Dort fehle es immer noch an bezahlbaren Wohnungen und an Grün, an Nahversorgung und an Nahverkehr, an Kindergartenplätzen und an Angeboten für Familien, so Bernhard. Die Landesregierung indes lobt, dass die von ihr jüngst beschlossene Sozialwohnungsquote von 25 Prozent nun auch in der Überseestadt gilt: Überall dort, wo ehemals städtische Grundstücke mit mindestens 20 Geschosswohnungen oder 50 Einfamilienhäuser bebaut werden, sollen zu einem Viertel Sozialwohnungen entstehen. An der Marcuskaje, wo 130 Wohnungen gebaut werden sollen, liege die Quote gar bei 45 Prozent, auch beim Grundstück am „Schuppen 3“, das gerade ausgeschrieben wird, soll das neue Quorum von 25 Prozent erfüllt werden. „Das ist auf einem guten Weg“, heißt es dazu aus der Fraktion, zumal auch noch ein Studentenwohnheim mit 34 Wohnungen dazukommen soll. „Das kann man in der Pfeife rauchen“, sagt Bernhard – bisher sei das alles nur Planung.
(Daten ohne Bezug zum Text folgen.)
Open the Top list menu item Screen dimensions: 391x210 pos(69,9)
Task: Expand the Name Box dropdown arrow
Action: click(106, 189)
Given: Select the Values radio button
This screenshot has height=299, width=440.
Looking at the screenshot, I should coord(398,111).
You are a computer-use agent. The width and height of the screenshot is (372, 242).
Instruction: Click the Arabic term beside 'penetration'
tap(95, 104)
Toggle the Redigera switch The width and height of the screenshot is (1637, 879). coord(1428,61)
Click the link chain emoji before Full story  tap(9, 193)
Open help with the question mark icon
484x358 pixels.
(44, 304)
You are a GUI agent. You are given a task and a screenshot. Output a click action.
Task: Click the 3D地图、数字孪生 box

Auch Oliver Hasemann vom Autonomen Architekturatelier (AAA) sagt: Bislang seien in der Überseestadt Neubauten „nur für eine Klientel“ entstanden. Hasemann hat seit 2008 sein Büro in der Überseestadt und die Entwicklungen selbst miterlebt. Er plädiert dafür, dass hier nicht nur eine „abgeschottete Kolonie“ für Besserverdienende entsteht. Von insgesamt 215 Hektar verfügbarer Fläche sind ohnedies nur etwa acht Prozent überhaupt für das Wohnen freigegeben. „Das ist ergreifend wenig“, sagt Bernhard. Selbst dagegen hat sich die alteingesessene Hafenwirtschaft lange erfolgreich gewehrt. Ende 2012 gab es hier 375 Bewohner, der Senat träumt „perspektivisch“ von 3.000.
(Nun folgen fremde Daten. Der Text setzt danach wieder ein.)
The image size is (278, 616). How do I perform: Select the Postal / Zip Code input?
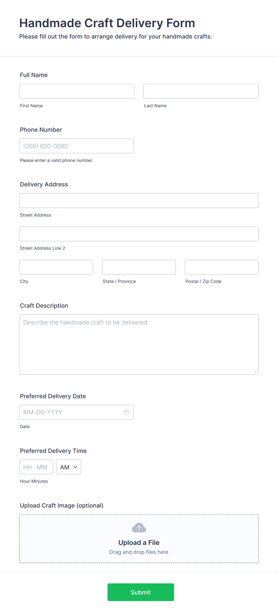pyautogui.click(x=221, y=267)
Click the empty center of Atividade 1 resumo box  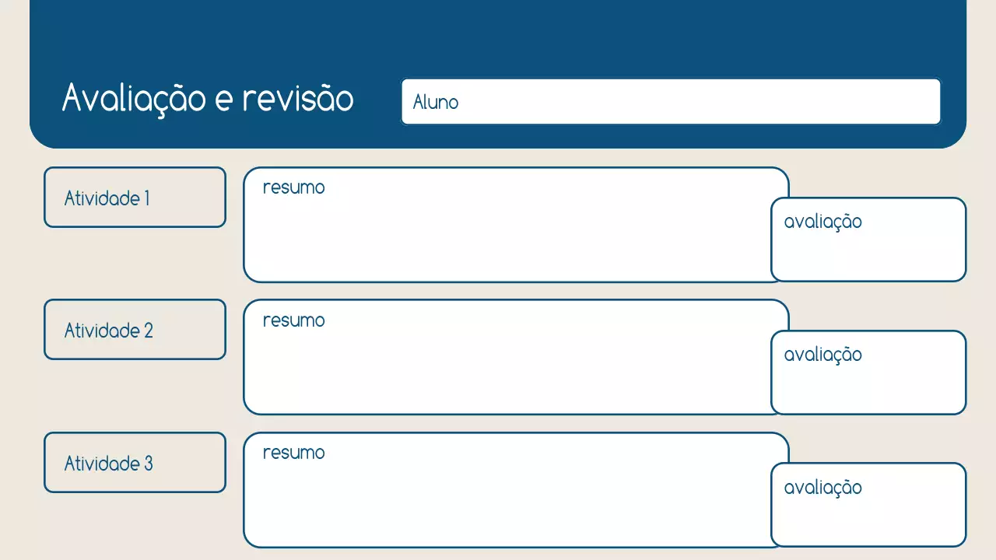coord(506,233)
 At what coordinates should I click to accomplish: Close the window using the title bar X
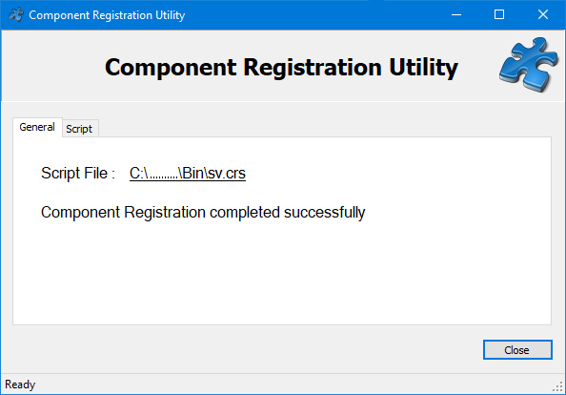[x=543, y=15]
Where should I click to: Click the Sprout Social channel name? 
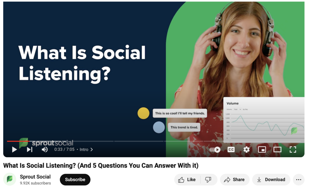click(35, 177)
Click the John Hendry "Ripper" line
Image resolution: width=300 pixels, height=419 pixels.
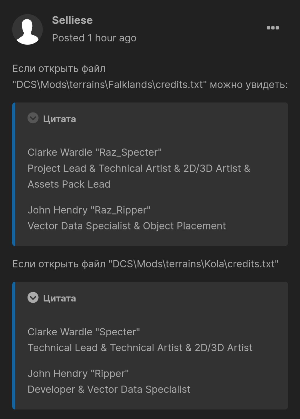(78, 373)
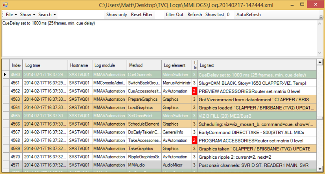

Für Hasemann besteht der „Charme“ der Überseestadt vor allem aus dem Neben- und Miteinander verschiedenster Nutzungen und NutzerInnen. Doch gerade da gibt es immer wieder Konflikte. So stieß jüngst der unkommerzielle Verein „Zuckerwerk“ mit Ansiedlungs-Plänen auf massiven Widerstand der Industriebetriebe. Hasemann findet deren Ängste zwar prinzipiell „verständlich“. Doch die bisherige Entwicklung des Quartiers habe den örtlichen Firmen „kaum geschadet“.

Alles in allem ist die Überseestadt 288 Hektar groß.

Als "erhaltungswürdiger Bestand" gelten davon 117 Hektar. Diese Fläche ist zu knapp drei Vierteln industriell genutzt.

Es arbeiten hier gegenwärtig rund 11.500 Menschen. Bis 2030 soll es Prognosen zufolge zwischen 14.000 und 17.000 sein.

Zwar gibt es keine Schule in der Überseestadt, allerdings eine Kinderhortgruppe mit 20 Plätzen sowie 52 Plätze für unter Dreijährige.

Der Einzelhandel besteht aus einem Aldi-Markt, mehreren Möbelgeschäften und kleinteiligem Fachhandel.

Für den Nahverkehr sind derzeit zwei Buslinien geplant. Eine Straßenbahnanbindung ist nicht in Sicht.

Die ansässigen Betriebe sollten „nicht verdrängt“ werden, schreibt der Senat. In der Praxis, so der grüne Stadtentwicklungspolitiker Carsten Werner, führe das aber mitunter dazu, dass die Unternehmen vorhandene Flächen selbst nicht nutzten, eine andere Nutzung jedoch verhinderten – mit dem Argument, sie würden sie vielleicht mal nutzen wollen. „Das kann so nicht weitergehen.“ Werner hofft, dass ein neuer Bebauungsplan die Konflikte entschärfen und die Vetomacht der Hafenwirtschaft etwas zurückdrängen kann. Schließlich sei es eine „politische Aufgabe“, zu entscheiden, was mit dem Quartier passiere. Und Bremen gibt hier viel Geld aus: 209 Millionen Euro allein zwischen 2008 und 2013 – bei nur 180 Millionen Euro Einnahmen.

Doch bislang siegen die Interessen der Wirtschaft über jene der Stadtentwicklung. Das AAA hofft etwa immer noch auf eine Zwischennutzung des ehemaligen Kaffee HAG-Geländes, das zum Teil immer noch leer steht. Sechs Jahre ist es her, dass das AAA da ein Konzept geschrieben hat, so Hasemann. Passiert sei seither wenig.